*** Opening of GIVEN DATA ***
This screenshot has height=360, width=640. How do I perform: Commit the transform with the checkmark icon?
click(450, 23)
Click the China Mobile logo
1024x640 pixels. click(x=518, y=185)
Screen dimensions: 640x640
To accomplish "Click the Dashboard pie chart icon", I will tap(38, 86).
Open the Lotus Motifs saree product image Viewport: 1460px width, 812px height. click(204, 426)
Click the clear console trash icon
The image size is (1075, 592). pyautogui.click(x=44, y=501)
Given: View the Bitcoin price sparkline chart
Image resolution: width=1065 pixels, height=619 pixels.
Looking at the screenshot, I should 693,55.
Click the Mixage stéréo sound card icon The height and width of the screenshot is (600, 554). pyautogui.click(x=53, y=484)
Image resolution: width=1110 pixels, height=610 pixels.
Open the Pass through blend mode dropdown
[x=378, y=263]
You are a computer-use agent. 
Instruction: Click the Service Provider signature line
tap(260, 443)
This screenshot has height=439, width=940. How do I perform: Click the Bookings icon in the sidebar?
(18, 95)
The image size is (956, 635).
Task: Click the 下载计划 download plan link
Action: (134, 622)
*** Close of GIVEN DATA ***
DIRECTIONS:
Give back exactly the lines running from the line that has "Given: View the Bitcoin price sparkline chart" to the end of the entries above.

SOLUTION TO THIS PROBLEM:
Given: View the Bitcoin price sparkline chart
Image resolution: width=1065 pixels, height=619 pixels.
Looking at the screenshot, I should 693,55.
Click the Mixage stéréo sound card icon The height and width of the screenshot is (600, 554). pyautogui.click(x=53, y=484)
Image resolution: width=1110 pixels, height=610 pixels.
Open the Pass through blend mode dropdown
[x=378, y=263]
You are a computer-use agent. 
Instruction: Click the Service Provider signature line
tap(260, 443)
This screenshot has height=439, width=940. How do I perform: Click the Bookings icon in the sidebar?
(18, 95)
The image size is (956, 635).
Task: Click the 下载计划 download plan link
Action: (134, 622)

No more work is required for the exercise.